El buenismo es una forma de instalación en el mundo. Coloca una pupila observadora sobre nuestras posibilidades de emancipación y perfectibilidad transformadora, sin que esta opción ética suponga ignorar o menoscabar la existencia de comportamientos y afectos que lastran y entorpecen la convivencia.  El buenista no ignora los comportamientos inhumanos, sino que además de admitirlos incide reflexivamente en todo aquello que se consensúa humano, no demora su mirada en lo abyecto, sino que la prosigue hasta incluir lo plausible y lo admirable que también observa a su alrededor. Recuerdo una vez que después de pronunciar una conferencia en Madrid sobre la dignidad humana un asistente se acercó y me confesó: «Todo lo que cuentas está muy bien, pero el mundo funciona de otro modo». Le respondí: «me encanta compartir en voz alta o por escrito posibilidades para mejorar ese mundo con el que al parecer usted no está muy satisfecho». A quienes resignificamos horizontes posibles nos acusan de cándidos, como si en la configuración de nuestros pensamientos fuéramos lo suficientemente indoctos como para saber que existen las conductas malévolas y los sentimientos de exclusión del otro, el odio y su enfermiza obsesión por infligir daño, la erotización del poder, la venganza sañuda, la competición que regurgita depredación, el resentimiento y su estanqueidad crónica, la envidia y su incapacidad para domar el deseo, la crueldad, el engreimiento, y que debido a nuestra ignorancia los desahuciamos de nuestra mirada y de las tareas deconstructivas con las que intentamos examinar el mundo.  

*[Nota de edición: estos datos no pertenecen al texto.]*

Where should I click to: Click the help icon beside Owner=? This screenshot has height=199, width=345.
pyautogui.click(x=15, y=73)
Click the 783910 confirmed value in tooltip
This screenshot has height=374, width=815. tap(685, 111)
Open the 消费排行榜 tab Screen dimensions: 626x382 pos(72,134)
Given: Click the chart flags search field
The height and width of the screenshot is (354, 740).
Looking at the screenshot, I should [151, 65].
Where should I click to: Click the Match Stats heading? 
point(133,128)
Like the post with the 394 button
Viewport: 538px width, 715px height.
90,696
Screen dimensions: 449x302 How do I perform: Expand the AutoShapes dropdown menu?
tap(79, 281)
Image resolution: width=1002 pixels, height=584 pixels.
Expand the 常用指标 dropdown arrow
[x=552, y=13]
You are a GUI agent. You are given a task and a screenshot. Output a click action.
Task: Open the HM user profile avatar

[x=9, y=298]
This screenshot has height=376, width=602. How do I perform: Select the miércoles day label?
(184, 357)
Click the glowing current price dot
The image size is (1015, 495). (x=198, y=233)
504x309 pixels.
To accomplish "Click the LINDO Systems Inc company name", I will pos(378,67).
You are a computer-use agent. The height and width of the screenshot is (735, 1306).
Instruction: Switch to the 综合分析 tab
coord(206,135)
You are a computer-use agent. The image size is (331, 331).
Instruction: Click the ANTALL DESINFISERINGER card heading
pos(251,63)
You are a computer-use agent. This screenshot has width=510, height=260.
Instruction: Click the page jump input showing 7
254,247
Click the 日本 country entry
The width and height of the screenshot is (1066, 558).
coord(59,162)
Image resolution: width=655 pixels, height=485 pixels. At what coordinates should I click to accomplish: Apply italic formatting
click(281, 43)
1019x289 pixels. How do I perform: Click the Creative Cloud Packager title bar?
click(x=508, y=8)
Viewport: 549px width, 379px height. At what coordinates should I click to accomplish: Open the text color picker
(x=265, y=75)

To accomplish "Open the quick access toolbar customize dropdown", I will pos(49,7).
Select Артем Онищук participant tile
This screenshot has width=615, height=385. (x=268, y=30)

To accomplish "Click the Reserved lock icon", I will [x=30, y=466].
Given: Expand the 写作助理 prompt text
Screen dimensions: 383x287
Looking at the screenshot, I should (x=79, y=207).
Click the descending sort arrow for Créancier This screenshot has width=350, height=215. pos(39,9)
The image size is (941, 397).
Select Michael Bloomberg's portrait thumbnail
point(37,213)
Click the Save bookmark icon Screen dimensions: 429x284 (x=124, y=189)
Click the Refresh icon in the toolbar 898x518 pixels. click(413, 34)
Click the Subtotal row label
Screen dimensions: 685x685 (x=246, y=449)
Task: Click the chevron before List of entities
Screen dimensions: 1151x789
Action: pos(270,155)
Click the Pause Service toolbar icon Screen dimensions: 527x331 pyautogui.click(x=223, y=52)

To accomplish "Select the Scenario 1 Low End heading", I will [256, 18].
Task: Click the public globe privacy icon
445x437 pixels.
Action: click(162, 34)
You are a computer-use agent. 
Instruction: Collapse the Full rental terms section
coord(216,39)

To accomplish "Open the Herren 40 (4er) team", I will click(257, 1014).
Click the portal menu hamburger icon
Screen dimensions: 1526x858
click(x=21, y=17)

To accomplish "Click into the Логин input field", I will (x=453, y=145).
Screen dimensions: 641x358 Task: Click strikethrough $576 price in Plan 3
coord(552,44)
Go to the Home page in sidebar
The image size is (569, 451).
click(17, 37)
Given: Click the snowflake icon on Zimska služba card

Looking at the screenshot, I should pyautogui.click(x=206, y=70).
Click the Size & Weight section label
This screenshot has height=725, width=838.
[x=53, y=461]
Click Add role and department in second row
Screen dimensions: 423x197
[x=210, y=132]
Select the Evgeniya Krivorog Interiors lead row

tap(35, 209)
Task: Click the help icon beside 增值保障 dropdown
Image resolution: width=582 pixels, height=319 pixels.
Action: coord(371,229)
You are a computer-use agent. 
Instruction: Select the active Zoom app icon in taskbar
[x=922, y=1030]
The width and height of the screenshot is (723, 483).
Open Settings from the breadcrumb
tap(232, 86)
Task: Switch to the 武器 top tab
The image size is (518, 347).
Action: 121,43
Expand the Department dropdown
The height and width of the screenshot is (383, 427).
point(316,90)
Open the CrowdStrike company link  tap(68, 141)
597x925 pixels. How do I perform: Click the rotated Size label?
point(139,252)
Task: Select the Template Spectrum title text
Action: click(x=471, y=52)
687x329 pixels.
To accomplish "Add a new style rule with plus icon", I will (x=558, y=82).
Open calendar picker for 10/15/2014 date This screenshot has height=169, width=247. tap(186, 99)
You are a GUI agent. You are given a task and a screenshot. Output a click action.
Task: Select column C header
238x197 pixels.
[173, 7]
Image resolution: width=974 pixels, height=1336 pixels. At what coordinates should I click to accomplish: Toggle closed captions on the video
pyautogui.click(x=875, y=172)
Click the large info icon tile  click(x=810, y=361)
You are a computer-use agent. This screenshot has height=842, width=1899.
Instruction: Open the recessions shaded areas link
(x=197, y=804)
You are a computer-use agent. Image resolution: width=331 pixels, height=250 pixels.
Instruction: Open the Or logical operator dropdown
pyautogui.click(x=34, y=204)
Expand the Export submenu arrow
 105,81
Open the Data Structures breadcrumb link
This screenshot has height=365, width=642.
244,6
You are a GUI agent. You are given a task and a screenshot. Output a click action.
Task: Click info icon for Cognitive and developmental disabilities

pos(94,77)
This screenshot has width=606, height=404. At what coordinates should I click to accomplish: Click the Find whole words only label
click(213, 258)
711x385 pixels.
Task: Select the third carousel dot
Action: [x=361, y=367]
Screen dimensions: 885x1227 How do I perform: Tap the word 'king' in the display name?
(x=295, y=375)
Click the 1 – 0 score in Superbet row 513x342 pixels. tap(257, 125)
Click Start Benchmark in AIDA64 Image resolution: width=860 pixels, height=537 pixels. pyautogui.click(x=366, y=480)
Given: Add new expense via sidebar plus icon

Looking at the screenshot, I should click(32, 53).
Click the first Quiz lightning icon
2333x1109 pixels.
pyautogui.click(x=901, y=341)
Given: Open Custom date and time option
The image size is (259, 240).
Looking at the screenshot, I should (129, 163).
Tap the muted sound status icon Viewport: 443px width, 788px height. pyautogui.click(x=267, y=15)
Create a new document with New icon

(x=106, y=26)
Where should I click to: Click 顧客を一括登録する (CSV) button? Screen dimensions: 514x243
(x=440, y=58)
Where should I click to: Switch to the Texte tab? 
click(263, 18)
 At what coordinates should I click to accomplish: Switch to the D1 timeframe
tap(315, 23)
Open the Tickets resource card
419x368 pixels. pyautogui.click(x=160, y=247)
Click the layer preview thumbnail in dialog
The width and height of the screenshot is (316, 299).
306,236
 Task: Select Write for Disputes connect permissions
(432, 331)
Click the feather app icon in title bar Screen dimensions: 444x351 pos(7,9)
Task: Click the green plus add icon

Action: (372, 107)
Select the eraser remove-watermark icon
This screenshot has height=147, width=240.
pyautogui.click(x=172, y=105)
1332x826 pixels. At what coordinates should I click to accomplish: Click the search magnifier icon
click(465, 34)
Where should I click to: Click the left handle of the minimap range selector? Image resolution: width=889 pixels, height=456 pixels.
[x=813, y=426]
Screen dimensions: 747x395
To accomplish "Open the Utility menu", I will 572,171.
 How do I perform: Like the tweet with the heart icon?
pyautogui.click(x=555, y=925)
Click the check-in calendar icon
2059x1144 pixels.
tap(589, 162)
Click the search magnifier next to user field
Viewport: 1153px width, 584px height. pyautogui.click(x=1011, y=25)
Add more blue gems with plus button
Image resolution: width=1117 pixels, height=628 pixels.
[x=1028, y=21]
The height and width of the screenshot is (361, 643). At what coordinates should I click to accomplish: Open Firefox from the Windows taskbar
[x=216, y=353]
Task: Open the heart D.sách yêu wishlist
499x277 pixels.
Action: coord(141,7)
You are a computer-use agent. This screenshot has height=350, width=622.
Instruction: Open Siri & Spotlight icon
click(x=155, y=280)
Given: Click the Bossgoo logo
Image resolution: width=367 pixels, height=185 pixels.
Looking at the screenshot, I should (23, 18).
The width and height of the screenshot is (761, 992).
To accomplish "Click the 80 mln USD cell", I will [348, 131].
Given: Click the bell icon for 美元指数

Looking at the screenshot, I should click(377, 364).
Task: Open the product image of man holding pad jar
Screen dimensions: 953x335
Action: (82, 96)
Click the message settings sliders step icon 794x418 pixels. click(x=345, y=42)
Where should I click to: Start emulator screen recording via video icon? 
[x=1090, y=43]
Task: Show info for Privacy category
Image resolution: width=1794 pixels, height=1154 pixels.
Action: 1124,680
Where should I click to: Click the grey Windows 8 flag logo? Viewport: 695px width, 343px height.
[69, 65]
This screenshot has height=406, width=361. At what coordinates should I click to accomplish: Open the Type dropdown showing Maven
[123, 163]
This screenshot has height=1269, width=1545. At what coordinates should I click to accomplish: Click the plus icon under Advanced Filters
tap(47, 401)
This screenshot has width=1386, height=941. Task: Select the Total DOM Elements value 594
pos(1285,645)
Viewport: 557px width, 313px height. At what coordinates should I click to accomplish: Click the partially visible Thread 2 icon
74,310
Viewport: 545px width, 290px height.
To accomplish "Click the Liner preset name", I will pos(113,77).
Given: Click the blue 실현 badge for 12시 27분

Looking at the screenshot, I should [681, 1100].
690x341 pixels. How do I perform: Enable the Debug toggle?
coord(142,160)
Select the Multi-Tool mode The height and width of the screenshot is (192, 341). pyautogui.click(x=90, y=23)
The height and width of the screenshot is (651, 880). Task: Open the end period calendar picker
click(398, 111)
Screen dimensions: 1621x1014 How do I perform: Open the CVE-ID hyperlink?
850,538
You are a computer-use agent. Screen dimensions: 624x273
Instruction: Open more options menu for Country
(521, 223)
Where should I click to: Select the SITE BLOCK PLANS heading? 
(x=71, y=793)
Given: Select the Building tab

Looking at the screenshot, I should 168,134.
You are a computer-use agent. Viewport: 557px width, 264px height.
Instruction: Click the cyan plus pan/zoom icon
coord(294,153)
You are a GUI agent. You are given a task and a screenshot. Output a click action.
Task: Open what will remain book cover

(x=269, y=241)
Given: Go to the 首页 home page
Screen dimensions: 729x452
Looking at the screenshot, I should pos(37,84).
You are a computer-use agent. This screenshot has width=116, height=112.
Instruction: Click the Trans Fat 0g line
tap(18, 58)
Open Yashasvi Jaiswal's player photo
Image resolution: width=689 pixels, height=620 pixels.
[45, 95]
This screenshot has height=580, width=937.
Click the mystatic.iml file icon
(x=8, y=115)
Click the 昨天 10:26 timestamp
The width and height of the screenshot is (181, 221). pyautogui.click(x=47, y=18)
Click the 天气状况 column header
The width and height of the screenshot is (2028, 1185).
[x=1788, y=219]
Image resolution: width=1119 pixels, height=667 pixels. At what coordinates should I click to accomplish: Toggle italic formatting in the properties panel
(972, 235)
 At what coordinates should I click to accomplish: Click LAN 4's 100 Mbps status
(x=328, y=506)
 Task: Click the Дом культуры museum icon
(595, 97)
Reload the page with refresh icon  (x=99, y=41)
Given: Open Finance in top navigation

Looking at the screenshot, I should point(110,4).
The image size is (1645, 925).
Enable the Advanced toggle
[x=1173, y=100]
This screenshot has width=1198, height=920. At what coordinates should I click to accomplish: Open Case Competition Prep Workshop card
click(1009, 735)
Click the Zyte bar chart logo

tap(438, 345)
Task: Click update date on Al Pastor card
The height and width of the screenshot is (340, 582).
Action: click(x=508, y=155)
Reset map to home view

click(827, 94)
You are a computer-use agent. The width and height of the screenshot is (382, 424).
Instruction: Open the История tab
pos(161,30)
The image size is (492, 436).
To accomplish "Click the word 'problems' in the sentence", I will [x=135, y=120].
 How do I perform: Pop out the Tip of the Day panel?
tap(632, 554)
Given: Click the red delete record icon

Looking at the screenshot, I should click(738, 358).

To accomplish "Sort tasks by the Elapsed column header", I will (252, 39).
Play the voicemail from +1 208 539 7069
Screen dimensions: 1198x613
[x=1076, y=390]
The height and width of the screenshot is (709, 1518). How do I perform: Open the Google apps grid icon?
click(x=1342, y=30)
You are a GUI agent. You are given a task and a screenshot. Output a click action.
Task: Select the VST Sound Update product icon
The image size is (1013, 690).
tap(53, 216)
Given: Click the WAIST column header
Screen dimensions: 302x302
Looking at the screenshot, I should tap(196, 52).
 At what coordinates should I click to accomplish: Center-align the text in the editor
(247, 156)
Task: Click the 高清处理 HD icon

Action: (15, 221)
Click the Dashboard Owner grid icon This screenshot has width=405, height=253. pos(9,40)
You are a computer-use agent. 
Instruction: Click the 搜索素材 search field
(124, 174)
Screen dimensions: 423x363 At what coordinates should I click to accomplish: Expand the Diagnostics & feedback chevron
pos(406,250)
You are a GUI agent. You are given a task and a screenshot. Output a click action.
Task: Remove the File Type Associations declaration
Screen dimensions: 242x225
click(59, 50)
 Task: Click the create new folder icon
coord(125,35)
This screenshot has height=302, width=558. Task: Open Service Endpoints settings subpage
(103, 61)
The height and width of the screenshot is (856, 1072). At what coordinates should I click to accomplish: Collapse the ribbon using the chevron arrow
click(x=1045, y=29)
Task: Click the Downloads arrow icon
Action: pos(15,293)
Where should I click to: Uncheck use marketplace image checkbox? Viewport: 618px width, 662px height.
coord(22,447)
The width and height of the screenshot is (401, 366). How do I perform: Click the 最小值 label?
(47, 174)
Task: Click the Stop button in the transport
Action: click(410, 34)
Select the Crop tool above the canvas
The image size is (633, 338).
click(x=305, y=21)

Hace unos años escribí un ensayo en el que desglosaba estos sentimientos que esclerotizan el corazón y la vida. Los agrupé nominalmente con el nombre de los sótanos del alma. Pero no me detuve en ellos, sino que mi inspección se encaminó hacia otros afectos y otros estrados sentimentales que facilitan convivencias más óptimas y convierten los haceres de la vida en prácticas que apetece volver a repetir una y otra vez. Si el buenismo es recordar la presencia de estos sentimientos y cómo su concurso fortalece los vínculos humanos, entonces me declaro buenista. Si ser buenista es evitar la colonización de un pensamiento que solo señala los aspectos desfavorables del ser humano para legitimar desigualdades y opresiones y que es incapaz de ver que al lado de tanta inhumanidad hay ingentes cantidades de humanidad, soy buenista. Negar la existencia del amor, la bondad, la fraternidad, la cooperación, el cuidado, la compasión, la dignidad, no hace a nadie más erudito ni más avezado ni más experimentado, lo hace más insensible. Sin embargo, incorporar estos sentimientos y estas ficciones axiológicas al discurso y a las prácticas requiere un hercúleo esfuerzo cognitivo. Destruir es muy fácil, construir, muy difícil.  Presentar una enmienda a la totalidad afirmando que el mundo es una inmensa ciénaga es un recurso muy pueril. Analizar la ambigüedad y la borrosidad humanas para desde su complejidad elegir los lugares más idóneos sobre los que levantar puntos nodales de cuidado social y afectivo, solicita maduración y estudio. Además de describir lo que ya existe, imaginar y desglosar argumentativamente lo que sería bueno que existiera. Esto es el buenismo. La acción en la que se pone la intelección y la imaginación al servicio de una vida en común mejor.